▶ **Document extract**:
--- START ---

As the economy was expanding during the 19th century, the need for advertising grew at the same pace. In America, the classified ad became popular, filling pages of newspapers with small print messages promoting all kinds of goods. The success of this advertising format led to the growth of mail-order advertising. In 1843 the first advertising agency was established by Volney Palmer in Philadelphia. At first the agencies were just brokers for ad space in newspapers, but by the 20th century, advertising agencies started to take over responsibility for the content as well.
The 1960's saw advertising transform into a modern, more scientific approach in which creativity was allowed to shine, producing unexpected messages that made advertisements interesting to read. The Volkswagen ad campaign featuring such headlines as "Think Small" and "Lemon" ushered in the era of modern advertising by promoting a "position" or "unique selling proposition" designed to associate each brand with a specific idea in the reader or viewer's mind.
Today, advertising is evolving even further, with "guerrilla" promotions that involve unusual approaches such as staged encounters in public places, giveaways of products such as cars that are covered with brand messages, and interactive advertising where the viewer can respond to become part of the advertising message.

--- END ---

▶ **Requirement 1**:
According to the advertising history excerpt, who established the first advertising agency, and in which city?
▶ **Requirement 2**:
Extend the advertising history excerpt above, starting after its final sentence.

▶ **Recorded data**:
--- START ---

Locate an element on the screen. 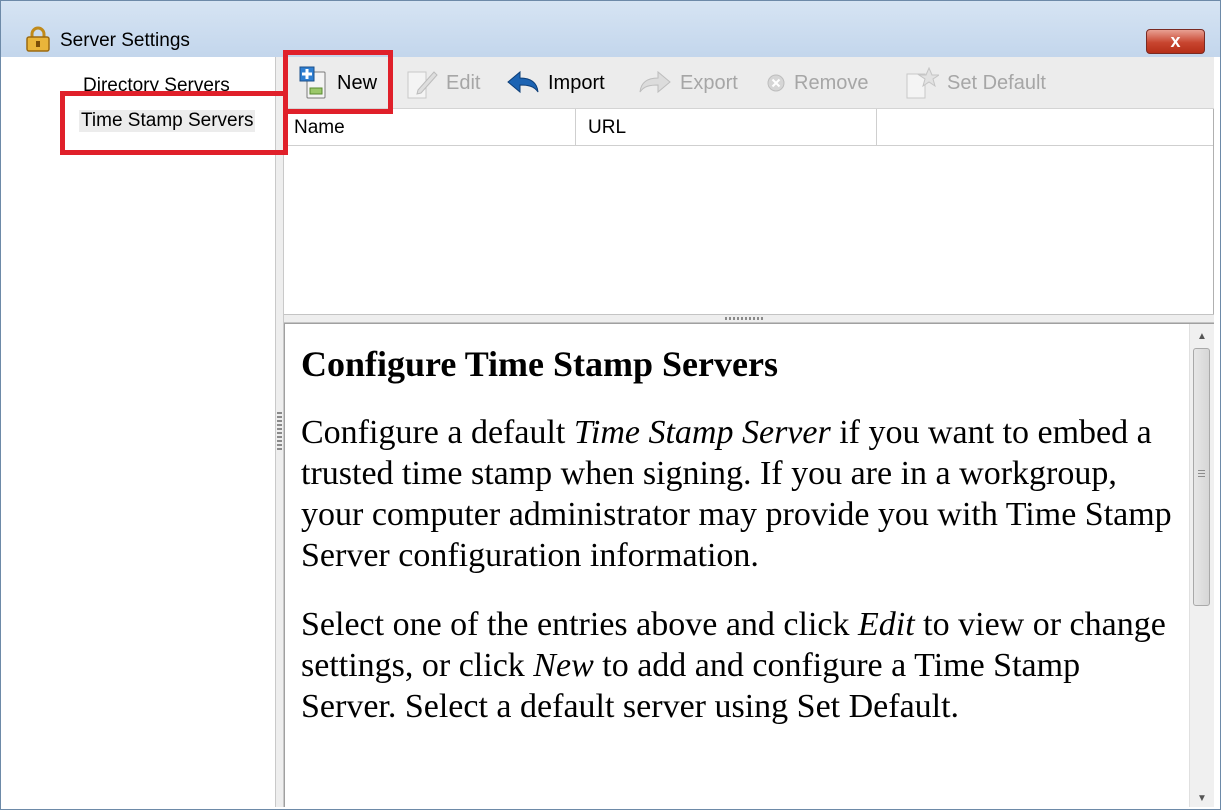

--- END ---

▶ **Written reply 1**:
Volney Palmer, in Philadelphia.

▶ **Written reply 2**:
Commercial advertising media can include billboards (outdoor advertising), street furniture components, printed flyers, radio, cinema and television ads, web banners, web popups, skywriting, bus stop benches, magazines, newspapers, town criers, sides of buses, taxicab doors and roof mounts, musical stage shows, subway platforms and trains, elastic bands on disposable diapers, stickers on apples in supermarkets, the opening section of streaming audio and video, and the backs of event tickets and supermarket receipts. Any place an "identified" sponsor pays to deliver their message through a medium is advertising. Covert advertising embedded in other entertainment media is known as product placement.
The TV commercial is generally considered the most effective mass-market advertising format and this is reflected by the high prices TV networks charge for commercial airtime during popular TV events. The annual Super Bowl football game in the United States is known as much for its commercial advertisements as for the game itself, and the average cost of a single thirty-second TV spot during this game has reached $2.3 million (as of 2004).
Increasingly, other mediums such as those discussed below are overtaking television due to a shift towards consumer's usage of the Internet as well as devices such as TiVo.
Advertising on the World Wide Web is a recent phenomenon. Prices of Web-based advertising space are dependent on the "relevance" of the surrounding web content and the traffic that the website receives.
E-mail advertising is another recent phenomenon. Unsolicited bulk E-mail advertising is known as "spam". A message is spam only when it is unsolicited and in bulk.
Some companies have proposed to place messages or corporate logos on the side of booster rockets and the International Space Station. Controversy exists on the effectiveness of subliminal advertising (see mind control), and the pervasiveness of mass messages (see propaganda).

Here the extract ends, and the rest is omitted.